Les trois grands dominent
Le marché des PBM est remarquablement concentré. Trois sociétés — CVS Caremark (détenue par CVS Health), Express Scripts (détenue par Cigna) et Optum Rx (détenue par UnitedHealth Group) — traitent environ 80 % de toutes les demandes de remboursement d'ordonnances dans le pays. Chaque société mère possède également un assureur maladie et, dans certains cas, des pharmacies et des cliniques, créant des empires verticalement intégrés qui profitent à plusieurs points de la chaîne d'approvisionnement des médicaments.
Cette concentration confère aux trois grands un énorme pouvoir. Les fabricants doivent négocier avec eux pour atteindre la plupart des patients assurés, et les pharmacies indépendantes doivent accepter leurs conditions de remboursement sous peine d'être exclues des réseaux.

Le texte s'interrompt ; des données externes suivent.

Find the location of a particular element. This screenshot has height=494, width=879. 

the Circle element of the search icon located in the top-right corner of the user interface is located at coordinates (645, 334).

Comment les remises peuvent se retourner contre vous
Le système de remises est le point où, selon les critiques, le modèle s'effondre. Les PBM négocient des remises — essentiellement des pots-de-vin — auprès des fabricants et peuvent préférer un médicament plus cher qui offre une remise plus importante à une alternative moins chère. Une étude citée par le Commonwealth Fund a révélé que de 2015 à 2018, chaque dollar supplémentaire de remises était associé à une augmentation de 1,17 $ du prix catalogue d'un médicament.
Les conséquences retombent sur les patients. Ceux qui ont des régimes à franchise élevée ou une coassurance liée au prix catalogue paient plus de leur poche, même si le PBM et l'assureur peuvent percevoir d'importantes remises en coulisses. Un rapport de la commission de surveillance de la Chambre des représentants des États-Unis de 2024 a conclu que les tactiques de tarification des PBM contribuent de manière significative à l'augmentation des coûts des soins de santé.
La marge bénéficiaire : la majoration cachée
Une autre pratique controversée est la marge bénéficiaire. Un PBM facture à un assureur un certain prix pour un médicament, rembourse à la pharmacie un montant inférieur et empoche la différence. Selon les enquêteurs du Congrès, les trois plus grands PBM ont généré environ 1,4 milliard de dollars grâce à la marge bénéficiaire sur seulement 51 médicaments de spécialité génériques sur une période d'environ cinq ans. Les patients absorbent indirectement le coût par le biais de primes plus élevées et d'un accès réduit aux pharmacies, en particulier dans les zones rurales où les pharmacies indépendantes ont fermé sous la pression financière.
La réforme arrive enfin
Après des années d'efforts bloqués, une réforme fédérale importante a atteint les PBM au début de 2026. La loi sur les crédits consolidés de 2026 a introduit des rapports de transparence obligatoires, exige que la rémunération des PBM dans le cadre de la partie D de Medicare passe à des paiements de services à taux fixe d'ici 2028 et impose la participation au réseau de toute pharmacie volontaire à partir de 2029. Par ailleurs, la Federal Trade Commission a conclu un accord avec Express Scripts concernant une prétendue inflation des coûts de l'insuline.
Il reste à voir si ces réformes permettront de réduire de manière significative les prix des médicaments. Les PBM affirment qu'ils permettent au système de santé d'économiser des milliards de dollars chaque année grâce à la négociation. Mais tant que le modèle axé sur les remises récompense les prix catalogue plus élevés et les pratiques commerciales opaques, la tension entre la maîtrise des coûts et l'extraction des bénéfices persistera aux comptoirs des pharmacies américaines.